→ Activity: Could you set down exactly the lines of the data below, starting at the one that holds "has height=660, width=1075." and ending at the one that holds "Click the Patrimônio", both included, and only those?

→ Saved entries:
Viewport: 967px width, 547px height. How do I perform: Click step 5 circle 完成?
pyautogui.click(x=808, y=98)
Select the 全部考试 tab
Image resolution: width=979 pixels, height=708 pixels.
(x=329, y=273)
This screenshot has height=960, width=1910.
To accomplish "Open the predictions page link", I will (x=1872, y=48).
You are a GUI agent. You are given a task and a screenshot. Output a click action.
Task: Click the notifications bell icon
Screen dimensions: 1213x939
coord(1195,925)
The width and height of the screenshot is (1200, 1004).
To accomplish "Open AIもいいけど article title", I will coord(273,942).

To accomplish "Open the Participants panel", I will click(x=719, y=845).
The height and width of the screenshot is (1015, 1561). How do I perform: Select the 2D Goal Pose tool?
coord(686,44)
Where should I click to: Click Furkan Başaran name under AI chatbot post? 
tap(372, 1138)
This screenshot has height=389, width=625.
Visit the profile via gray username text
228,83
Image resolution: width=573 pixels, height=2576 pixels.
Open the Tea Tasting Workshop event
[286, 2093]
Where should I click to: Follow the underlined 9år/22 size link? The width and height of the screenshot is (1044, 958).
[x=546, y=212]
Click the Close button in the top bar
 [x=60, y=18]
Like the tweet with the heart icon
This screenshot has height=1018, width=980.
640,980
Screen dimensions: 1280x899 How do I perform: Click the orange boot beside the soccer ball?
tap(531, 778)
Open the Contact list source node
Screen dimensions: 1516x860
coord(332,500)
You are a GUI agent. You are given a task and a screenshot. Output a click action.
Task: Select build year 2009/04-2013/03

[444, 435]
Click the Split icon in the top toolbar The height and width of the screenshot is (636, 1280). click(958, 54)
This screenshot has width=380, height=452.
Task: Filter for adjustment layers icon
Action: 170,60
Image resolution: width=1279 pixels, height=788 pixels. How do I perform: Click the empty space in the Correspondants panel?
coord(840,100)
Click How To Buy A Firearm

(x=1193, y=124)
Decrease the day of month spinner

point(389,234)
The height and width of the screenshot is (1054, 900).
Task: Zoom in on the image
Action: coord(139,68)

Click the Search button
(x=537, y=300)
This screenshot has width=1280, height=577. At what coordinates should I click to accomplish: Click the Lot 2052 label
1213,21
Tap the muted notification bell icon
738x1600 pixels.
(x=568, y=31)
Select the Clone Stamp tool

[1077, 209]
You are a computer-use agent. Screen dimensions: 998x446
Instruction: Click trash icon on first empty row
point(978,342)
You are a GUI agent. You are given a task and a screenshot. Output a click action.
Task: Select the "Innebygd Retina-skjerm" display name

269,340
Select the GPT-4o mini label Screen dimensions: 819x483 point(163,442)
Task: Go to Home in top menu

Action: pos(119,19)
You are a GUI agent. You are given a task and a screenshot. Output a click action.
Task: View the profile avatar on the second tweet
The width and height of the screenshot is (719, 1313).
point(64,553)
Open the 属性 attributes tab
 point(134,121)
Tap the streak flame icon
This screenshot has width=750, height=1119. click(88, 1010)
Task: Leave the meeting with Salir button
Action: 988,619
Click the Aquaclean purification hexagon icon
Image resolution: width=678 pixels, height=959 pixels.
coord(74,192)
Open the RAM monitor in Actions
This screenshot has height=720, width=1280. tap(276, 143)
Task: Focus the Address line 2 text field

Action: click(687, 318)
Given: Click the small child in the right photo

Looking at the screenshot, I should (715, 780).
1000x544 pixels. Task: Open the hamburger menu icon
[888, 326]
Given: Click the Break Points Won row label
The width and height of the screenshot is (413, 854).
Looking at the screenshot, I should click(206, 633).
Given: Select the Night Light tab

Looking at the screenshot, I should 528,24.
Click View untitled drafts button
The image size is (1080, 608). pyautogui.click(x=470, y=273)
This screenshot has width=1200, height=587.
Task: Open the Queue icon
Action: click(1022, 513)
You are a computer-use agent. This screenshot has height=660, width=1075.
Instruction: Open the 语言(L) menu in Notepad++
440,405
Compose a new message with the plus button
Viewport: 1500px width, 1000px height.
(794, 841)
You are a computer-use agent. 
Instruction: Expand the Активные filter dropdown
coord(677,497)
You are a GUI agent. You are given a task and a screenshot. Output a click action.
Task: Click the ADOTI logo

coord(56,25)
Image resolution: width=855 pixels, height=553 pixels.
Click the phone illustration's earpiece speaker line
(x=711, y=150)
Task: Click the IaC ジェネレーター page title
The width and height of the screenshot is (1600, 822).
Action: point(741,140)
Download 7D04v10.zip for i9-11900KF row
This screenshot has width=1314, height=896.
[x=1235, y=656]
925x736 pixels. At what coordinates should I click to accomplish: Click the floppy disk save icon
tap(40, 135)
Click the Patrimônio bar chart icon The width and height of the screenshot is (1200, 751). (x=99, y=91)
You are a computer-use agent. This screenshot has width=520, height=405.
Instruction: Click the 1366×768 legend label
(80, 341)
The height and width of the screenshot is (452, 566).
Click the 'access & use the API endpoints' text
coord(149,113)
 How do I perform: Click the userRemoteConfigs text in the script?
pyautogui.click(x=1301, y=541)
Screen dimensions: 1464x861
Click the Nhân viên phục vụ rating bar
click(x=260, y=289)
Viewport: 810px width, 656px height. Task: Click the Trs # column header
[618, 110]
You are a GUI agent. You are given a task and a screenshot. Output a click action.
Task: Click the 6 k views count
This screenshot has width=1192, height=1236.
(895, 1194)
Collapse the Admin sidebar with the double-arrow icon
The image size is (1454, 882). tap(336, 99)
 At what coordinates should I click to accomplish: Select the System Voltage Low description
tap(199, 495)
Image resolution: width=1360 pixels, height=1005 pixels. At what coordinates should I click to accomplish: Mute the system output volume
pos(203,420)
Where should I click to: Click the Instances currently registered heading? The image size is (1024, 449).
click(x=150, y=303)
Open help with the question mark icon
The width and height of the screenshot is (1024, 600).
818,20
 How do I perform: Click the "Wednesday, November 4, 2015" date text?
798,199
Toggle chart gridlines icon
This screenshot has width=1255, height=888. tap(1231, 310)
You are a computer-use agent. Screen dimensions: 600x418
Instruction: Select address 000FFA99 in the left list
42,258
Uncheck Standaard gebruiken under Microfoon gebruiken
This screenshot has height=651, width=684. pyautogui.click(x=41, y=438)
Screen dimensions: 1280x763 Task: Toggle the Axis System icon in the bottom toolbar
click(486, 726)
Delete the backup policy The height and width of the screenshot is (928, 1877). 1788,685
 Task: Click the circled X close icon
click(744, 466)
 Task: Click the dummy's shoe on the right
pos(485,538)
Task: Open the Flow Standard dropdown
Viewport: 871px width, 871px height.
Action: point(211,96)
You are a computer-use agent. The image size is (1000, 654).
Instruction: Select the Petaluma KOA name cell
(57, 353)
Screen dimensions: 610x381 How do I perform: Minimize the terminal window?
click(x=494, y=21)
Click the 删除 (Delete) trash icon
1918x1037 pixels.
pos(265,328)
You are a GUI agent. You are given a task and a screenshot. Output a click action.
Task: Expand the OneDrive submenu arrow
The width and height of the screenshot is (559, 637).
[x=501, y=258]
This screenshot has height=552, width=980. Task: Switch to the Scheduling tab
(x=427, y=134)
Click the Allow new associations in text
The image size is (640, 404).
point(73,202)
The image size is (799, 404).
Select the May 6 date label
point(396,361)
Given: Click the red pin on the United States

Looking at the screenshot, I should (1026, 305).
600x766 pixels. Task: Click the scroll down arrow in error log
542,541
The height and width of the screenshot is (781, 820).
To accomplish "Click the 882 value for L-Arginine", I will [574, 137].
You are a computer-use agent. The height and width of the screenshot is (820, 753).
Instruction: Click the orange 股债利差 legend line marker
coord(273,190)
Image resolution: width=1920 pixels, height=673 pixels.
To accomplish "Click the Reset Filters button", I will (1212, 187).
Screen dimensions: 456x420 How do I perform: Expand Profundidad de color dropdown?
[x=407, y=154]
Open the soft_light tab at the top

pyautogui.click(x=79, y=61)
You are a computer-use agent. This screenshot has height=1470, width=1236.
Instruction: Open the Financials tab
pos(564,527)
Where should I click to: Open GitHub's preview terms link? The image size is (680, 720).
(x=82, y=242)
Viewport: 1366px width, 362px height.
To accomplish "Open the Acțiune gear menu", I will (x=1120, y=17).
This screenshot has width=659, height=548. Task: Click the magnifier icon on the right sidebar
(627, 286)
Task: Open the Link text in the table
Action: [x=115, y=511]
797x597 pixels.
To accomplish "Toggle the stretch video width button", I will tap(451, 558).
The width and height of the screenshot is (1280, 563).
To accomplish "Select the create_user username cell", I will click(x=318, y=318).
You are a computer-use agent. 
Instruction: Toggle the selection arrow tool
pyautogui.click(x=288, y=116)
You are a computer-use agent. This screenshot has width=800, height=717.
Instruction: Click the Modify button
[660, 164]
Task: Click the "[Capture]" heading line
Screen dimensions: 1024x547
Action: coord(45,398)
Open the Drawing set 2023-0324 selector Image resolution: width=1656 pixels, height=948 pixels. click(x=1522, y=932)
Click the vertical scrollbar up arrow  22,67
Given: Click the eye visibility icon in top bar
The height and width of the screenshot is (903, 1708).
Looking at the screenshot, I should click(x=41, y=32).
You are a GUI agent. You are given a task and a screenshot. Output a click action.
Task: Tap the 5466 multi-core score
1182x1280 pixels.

→ Written response:
You are a computer-use agent. This screenshot has height=660, width=1075.
Instruction: Open the 语言(L) menu in Notepad++
440,405
Compose a new message with the plus button
Viewport: 1500px width, 1000px height.
(794, 841)
You are a computer-use agent. 
Instruction: Expand the Активные filter dropdown
coord(677,497)
You are a GUI agent. You are given a task and a screenshot. Output a click action.
Task: Click the ADOTI logo

coord(56,25)
Image resolution: width=855 pixels, height=553 pixels.
Click the phone illustration's earpiece speaker line
(x=711, y=150)
Task: Click the IaC ジェネレーター page title
The width and height of the screenshot is (1600, 822).
Action: point(741,140)
Download 7D04v10.zip for i9-11900KF row
This screenshot has width=1314, height=896.
[x=1235, y=656]
925x736 pixels. At what coordinates should I click to accomplish: Click the floppy disk save icon
tap(40, 135)
Click the Patrimônio bar chart icon The width and height of the screenshot is (1200, 751). (x=99, y=91)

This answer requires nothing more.